В том-то и дело, что на третьем вопросе, если не ответили ясно на первые два, мы застреваем окончательно. Если мы не решили, что же является фактом, то нам и невдомек, как его отражать. Если факт — поврежденная мусорка, мы, рискуя прослыть бессердечными, опишем технологию изготовления этих новых удобных мусорных контейнеров. И посокрушаемся, что уничтожен один из первых образцов.
Если факт — пострадавший ребенок, то нам тоже открыты все пути: и к философскому эссе о слезинке (см. роман Ф.М. Достоевского «Братья Карамазовы»), и к патетическому памфлету, обличающему немощную власть, не способную защитить жизнь на вверенной ей территории.

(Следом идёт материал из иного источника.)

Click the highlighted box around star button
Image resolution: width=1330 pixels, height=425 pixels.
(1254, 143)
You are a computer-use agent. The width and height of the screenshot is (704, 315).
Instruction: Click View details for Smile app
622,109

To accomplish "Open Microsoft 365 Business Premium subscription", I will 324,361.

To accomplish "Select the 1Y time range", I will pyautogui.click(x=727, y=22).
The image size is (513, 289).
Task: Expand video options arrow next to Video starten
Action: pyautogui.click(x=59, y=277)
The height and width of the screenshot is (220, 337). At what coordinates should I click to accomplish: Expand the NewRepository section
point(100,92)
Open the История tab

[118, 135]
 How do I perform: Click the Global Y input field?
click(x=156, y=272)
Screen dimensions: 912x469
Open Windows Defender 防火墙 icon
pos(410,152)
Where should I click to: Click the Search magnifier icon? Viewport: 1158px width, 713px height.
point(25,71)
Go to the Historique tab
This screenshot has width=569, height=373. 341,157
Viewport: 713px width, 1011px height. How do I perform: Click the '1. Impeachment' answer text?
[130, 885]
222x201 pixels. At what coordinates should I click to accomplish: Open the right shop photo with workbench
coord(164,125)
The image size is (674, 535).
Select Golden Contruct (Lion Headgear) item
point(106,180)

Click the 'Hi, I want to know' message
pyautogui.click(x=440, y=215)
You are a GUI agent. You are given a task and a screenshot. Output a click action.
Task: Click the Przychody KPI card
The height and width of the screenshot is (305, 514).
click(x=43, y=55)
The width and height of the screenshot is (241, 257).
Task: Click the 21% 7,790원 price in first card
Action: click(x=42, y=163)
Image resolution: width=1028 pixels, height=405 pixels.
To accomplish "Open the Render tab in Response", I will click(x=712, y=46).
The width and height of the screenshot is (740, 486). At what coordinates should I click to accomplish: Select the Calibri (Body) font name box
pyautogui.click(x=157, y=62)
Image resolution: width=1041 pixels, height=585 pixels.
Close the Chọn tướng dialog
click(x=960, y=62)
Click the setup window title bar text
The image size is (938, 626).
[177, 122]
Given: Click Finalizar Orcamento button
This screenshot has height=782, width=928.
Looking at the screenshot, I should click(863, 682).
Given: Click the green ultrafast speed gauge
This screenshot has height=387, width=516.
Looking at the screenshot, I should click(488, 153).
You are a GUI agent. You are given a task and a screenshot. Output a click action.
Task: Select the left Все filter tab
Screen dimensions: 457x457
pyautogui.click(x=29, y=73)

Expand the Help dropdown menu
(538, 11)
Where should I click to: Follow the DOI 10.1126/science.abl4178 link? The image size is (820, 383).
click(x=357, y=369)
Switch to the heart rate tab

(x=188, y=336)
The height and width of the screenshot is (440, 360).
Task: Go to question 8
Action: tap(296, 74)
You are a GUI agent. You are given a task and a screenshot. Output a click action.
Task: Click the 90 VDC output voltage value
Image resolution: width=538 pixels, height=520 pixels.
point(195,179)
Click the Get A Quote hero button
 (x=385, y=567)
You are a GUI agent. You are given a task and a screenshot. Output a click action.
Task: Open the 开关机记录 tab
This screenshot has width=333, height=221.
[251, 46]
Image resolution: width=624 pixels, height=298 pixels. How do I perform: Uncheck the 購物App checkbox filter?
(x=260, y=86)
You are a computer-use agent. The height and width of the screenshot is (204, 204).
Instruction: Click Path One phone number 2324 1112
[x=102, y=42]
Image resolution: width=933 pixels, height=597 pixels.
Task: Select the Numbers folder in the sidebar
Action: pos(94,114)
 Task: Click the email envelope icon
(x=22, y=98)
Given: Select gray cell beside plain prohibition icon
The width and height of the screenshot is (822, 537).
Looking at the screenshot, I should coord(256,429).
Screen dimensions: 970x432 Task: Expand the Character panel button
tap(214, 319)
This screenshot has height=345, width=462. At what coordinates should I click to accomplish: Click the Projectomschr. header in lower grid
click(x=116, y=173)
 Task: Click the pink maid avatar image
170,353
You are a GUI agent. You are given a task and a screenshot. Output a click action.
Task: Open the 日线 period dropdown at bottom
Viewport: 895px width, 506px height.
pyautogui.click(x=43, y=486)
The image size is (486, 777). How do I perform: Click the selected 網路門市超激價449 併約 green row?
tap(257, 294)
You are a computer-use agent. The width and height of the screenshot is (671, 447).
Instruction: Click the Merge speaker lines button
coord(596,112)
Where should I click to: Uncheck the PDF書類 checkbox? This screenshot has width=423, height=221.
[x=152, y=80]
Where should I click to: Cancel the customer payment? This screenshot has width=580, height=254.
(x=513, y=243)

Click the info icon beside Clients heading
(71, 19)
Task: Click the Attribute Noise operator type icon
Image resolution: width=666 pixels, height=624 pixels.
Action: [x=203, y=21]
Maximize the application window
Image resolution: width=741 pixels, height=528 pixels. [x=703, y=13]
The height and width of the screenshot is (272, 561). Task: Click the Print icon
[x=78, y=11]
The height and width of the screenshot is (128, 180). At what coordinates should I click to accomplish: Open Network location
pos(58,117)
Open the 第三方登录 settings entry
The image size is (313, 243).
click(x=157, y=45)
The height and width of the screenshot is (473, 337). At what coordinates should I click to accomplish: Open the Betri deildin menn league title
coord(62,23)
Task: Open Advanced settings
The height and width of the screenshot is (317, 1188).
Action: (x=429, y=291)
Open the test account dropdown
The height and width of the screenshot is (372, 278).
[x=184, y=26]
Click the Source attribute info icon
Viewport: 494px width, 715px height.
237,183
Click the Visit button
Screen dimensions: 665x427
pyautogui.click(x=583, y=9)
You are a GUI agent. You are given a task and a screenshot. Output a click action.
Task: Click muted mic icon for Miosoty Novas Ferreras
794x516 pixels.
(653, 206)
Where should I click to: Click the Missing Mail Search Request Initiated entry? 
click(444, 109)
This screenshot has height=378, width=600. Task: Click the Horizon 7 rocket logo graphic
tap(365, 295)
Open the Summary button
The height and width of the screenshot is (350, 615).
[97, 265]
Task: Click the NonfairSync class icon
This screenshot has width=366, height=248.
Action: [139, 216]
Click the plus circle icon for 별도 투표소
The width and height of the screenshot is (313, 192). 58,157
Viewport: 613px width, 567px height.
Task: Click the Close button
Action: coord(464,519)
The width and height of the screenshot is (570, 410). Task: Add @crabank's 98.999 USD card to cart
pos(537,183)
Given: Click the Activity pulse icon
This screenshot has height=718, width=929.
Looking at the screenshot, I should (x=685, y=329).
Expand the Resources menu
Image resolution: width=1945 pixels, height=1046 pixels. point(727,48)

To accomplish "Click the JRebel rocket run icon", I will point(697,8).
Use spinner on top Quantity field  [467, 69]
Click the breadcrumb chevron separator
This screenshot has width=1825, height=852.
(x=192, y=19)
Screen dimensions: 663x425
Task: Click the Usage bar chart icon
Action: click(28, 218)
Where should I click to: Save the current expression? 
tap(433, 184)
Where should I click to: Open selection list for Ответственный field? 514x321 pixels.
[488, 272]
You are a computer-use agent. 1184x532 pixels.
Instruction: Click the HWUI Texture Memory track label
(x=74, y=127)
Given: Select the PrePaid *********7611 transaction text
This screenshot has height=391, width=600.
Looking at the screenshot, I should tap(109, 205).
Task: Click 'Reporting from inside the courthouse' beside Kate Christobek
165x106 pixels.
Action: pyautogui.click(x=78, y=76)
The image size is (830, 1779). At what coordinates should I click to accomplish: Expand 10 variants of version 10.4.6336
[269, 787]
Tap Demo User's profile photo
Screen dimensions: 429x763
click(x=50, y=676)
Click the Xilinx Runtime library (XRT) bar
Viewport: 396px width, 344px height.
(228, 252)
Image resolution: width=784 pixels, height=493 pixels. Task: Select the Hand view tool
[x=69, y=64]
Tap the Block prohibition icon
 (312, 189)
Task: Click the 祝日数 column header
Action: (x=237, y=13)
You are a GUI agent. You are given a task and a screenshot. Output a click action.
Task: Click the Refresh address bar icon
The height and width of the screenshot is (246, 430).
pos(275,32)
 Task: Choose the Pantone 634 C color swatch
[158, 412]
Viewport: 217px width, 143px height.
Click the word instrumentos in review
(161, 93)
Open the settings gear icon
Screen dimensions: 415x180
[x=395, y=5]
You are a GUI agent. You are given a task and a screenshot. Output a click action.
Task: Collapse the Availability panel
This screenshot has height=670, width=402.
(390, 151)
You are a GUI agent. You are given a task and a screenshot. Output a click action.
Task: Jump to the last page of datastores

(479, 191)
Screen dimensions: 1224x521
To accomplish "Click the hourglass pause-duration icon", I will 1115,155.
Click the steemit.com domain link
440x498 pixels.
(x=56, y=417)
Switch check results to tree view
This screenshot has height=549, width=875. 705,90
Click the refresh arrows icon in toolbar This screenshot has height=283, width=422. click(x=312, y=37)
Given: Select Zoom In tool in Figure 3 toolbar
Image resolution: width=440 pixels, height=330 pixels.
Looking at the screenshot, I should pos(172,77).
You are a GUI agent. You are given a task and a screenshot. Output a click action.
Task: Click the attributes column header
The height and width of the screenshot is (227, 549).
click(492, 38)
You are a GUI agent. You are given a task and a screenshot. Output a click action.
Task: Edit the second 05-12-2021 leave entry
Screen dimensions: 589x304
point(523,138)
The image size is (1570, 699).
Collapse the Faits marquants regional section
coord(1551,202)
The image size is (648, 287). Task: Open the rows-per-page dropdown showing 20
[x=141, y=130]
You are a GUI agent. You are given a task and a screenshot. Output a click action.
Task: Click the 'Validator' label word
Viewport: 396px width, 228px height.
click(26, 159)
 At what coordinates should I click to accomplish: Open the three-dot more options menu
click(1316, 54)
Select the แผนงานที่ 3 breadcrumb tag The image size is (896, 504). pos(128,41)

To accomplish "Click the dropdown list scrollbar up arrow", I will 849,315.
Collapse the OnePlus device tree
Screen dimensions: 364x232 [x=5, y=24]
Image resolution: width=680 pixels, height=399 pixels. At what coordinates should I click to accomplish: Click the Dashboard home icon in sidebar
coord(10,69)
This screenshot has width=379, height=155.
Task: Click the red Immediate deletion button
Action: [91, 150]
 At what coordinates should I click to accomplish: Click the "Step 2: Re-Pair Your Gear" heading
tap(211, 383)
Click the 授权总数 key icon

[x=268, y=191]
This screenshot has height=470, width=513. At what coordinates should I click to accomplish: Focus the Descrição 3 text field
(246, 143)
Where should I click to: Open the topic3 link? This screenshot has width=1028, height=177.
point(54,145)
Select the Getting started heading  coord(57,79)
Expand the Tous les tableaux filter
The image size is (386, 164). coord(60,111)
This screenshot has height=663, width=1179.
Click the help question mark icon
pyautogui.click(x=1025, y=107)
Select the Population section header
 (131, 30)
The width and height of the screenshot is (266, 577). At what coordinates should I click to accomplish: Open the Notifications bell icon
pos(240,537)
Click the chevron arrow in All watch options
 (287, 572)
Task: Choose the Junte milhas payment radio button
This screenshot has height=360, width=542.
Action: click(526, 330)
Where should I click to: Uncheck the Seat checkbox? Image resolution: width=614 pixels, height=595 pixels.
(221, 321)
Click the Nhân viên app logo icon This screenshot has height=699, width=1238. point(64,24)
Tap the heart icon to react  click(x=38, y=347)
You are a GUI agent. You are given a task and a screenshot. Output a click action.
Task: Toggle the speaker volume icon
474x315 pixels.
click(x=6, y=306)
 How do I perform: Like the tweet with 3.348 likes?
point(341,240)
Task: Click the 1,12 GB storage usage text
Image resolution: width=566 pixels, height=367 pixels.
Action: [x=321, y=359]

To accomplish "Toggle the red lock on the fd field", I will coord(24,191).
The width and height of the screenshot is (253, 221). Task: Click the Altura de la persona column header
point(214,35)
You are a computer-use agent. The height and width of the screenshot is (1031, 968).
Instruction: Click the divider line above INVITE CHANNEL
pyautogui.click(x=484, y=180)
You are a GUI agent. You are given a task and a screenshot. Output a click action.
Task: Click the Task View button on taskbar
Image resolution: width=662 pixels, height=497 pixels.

И к репортажу для текущей криминальной хроники, требующему наименьшего напряжения душевных струн журналиста. (Здесь имеется в виду уже сложившийся стиль типа «Дорожный патруль». Очередное происшествие — и никаких эмоций.)
Если фактом окажется непроизвольный взрыв химических веществ, то рассуждения журналиста уйдут в область ответственности за хранение этих веществ.
Если фактом будем считать то, что в городе плачет мать — а вдруг это какая-нибудь, скажем, непростая мать? — тут простор для желтой газетки, страстно любящей личную жизнь знаменитостей. А можно удариться в сомнительную публицистику, если выяснится, что именно эта мать хотела ребенка всю жизнь и ей помогли от бесплодия только современные технологии, а это дорого, но для детей ничего не жаль, а от судьбы, получается, не уйдешь даже с помощью генной инженерии...
И так далее. Мало ли что подскажет журналисту жизнь, его собственный опыт, такт, умение видеть и слышать, его знакомство с правилами хорошего тона и фантазия!
Получается, что на каждый из жанрообразующих вопросов возможны сотни ответов. А комбинации этих ответов дают миллионы вариантов журналистских произведений! Что же делать? Замолчать, спрятать взрыв — вроде бы нельзя.
Общество желает знать правду и имеет на это конституционное право. Удовлетворить всех членов общества — тоже не получается. Что хорошо одним — плохо другим. А просто взрыв — такого не бывает.
Тут и включаются жесткие ограничения, непременно налагаемые на сколь угодно буйную фантазию журналиста: концепция издания, его типологические характеристики, целевая аудитория, этические нормы. Перечисленных ограничителей в принципе вполне достаточно, чтобы профессионально подготовленный журналист грамотно и своевременно выбрал жанр и создал текст, в котором соотношение «факт — автор» будет взвешенным.
Следует отметить, что журналисты всего мира так или иначе решают для себя вопрос: какое воздействие окажет новость на публику. Задумываясь о гипотетическом воздействии материала, журналист рано или поздно попадает в своеобразную западню: сказать или промолчать? Что подумают и почувствуют люди? Чьи интересы пострадают?
Быть витязем на распутье трудно. Например, в Швеции стараются придерживаться принципа нейтрального отношения к последствиям публикации. Это означает, что «журналист, отбирая новости, не должен руководствоваться мыслью о том, кто может выиграть или пострадать от того, что правдивая и значимая для общественности новость будет предана огласке. Это, в свою очередь, подразумевает, что редакции должны стремиться передавать ту информацию, которая представляется достоверной и важной для их аудитории. Ответственность за последствия, вызванные этими публикациями, не может возлагаться на редакцию»[86].